Foundation-model triage in the emergency department: a stepped-wedge trial

Time-to-clinician fell by 17 minutes with no increase in 72-hour return visits; bias audits surfaced two corrective steps.

Dr. Noor Habibi, MD

Clinical Informatics · ORCID 0000-0002-30123-456X

Medically reviewed by Dr. Eleanor Park · Last reviewed Apr 21, 2026 · 14 min read

Clinical overview · AI-assisted synthesis

Time-to-clinician fell by 17 minutes with no increase in 72-hour return visits; bias audits surfaced two corrective steps.

AIemergency medicinetriagebias auditstepped-wedge

Key clinical takeaways

1Time-to-clinician fell by 17 minutes (95% CI 12–22) without increased 72-hour return visits.
2Bias audit identified two corrective steps for under-triage in pediatric chest pain.
3Model offers calibrated probabilities and surfaces uncertainty to clinicians.

Evidence panel

GRADE B — Moderate

Study design

Stepped-wedge cluster trial

Participants

84,210

Studies pooled

Last synthesis

2026-04-21

Certainty: Moderate — single health system; external validation pending.

AI synthesis model: TICH-Synthesis v3.1

· Dr. Eleanor Park — Clinical informatics review

Abstract

We summarize current evidence relevant to clinicians, public health officials, and policymakers. Studies were screened against PRISMA 2020; effect sizes were pooled using random-effects models with GRADE-assessed certainty.

Background

Translating evidence into bedside and population-level decisions remains uneven across health systems.
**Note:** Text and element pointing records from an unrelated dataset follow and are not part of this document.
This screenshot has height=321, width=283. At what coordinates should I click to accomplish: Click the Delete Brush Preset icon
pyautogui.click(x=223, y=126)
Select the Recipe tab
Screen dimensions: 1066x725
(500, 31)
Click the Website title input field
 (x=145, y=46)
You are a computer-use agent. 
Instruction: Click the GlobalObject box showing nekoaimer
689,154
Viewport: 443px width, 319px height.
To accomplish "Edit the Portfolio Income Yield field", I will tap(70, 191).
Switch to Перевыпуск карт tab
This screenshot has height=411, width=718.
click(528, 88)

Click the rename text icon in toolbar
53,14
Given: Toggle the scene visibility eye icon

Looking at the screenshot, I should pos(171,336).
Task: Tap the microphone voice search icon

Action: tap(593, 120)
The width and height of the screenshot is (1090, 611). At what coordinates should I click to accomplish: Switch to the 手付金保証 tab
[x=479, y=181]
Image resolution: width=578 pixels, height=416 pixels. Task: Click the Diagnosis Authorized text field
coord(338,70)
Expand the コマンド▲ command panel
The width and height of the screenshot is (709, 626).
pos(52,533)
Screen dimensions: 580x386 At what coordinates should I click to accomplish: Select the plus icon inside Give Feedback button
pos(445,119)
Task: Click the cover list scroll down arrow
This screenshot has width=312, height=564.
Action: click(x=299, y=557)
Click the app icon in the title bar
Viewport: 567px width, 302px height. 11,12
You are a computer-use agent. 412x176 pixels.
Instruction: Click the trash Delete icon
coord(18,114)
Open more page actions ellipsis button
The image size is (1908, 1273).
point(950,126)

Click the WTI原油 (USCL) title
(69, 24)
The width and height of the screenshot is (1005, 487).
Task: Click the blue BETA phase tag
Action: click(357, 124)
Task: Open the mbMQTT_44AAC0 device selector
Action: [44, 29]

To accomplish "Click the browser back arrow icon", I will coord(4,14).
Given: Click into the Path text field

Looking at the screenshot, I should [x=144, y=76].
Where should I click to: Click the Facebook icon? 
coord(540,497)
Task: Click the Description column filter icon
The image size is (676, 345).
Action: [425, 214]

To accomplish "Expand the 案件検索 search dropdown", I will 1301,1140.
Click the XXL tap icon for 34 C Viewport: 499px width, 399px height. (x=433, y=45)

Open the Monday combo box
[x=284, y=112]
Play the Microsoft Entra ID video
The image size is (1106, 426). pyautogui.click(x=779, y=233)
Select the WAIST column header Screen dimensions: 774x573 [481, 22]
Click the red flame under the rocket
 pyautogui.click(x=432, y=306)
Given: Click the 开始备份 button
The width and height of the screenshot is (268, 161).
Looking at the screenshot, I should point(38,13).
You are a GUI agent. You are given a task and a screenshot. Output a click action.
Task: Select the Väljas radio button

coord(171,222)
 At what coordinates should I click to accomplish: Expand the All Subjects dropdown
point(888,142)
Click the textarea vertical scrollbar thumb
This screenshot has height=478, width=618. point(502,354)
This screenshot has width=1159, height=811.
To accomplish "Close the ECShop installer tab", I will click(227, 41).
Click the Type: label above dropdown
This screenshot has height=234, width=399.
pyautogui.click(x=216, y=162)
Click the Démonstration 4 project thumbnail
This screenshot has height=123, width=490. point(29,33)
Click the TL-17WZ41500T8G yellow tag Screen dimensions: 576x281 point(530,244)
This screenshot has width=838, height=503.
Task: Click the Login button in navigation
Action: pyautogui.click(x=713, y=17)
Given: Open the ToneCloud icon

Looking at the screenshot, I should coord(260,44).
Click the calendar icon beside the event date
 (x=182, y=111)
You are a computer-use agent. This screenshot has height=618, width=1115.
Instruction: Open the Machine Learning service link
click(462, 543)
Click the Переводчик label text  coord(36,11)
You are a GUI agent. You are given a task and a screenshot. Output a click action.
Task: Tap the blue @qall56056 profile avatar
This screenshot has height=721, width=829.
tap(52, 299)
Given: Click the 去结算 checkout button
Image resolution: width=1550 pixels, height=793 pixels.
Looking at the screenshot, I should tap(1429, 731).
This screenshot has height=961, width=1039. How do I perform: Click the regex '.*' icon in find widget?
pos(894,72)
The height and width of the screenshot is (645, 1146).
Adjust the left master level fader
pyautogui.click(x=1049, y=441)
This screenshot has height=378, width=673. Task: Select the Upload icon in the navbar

This review synthesizes contemporary trials and observational data relevant to the question at hand, while flagging where uncertainty should temper recommendations.

Methods

We searched MEDLINE, Embase, the Cochrane Library, and ClinicalTrials.gov through May 2026. Two reviewers independently screened records and extracted data. Risk of bias was assessed with the Cochrane RoB 2 tool for RCTs and ROBINS-I for non-randomized studies.

Key findings

Pooled effect estimates were consistent in direction across pre-specified subgroups.
Heterogeneity (I²) was moderate at 38%, largely explained by baseline risk.
Number-needed-to-treat at 24 months was 41 (95% CI 32–58) for the primary outcome.

Clinical implications

For routine practice, the balance of benefits and harms favors intervention in moderate- and high-risk patients. Shared decision-making remains essential in low-risk and pediatric populations.

Limitations

Long-term safety data beyond 5 years remain sparse, and most trials were conducted in high-income settings. Generalizability to LMIC populations should be inferred with care.

Frequently asked clinical questions

Was the model safe across demographic groups?

Subgroup analysis showed equivalent sensitivity except for pediatric chest pain; two algorithmic adjustments restored parity.

References

Okonkwo A, et al. Cardiometabolic outcomes in incretin therapy. NEJM. 2025.
Raman P, et al. Wastewater nowcasting. Lancet Public Health. 2026.
Asare K, et al. Pharmacist-led stewardship. BMJ. 2024.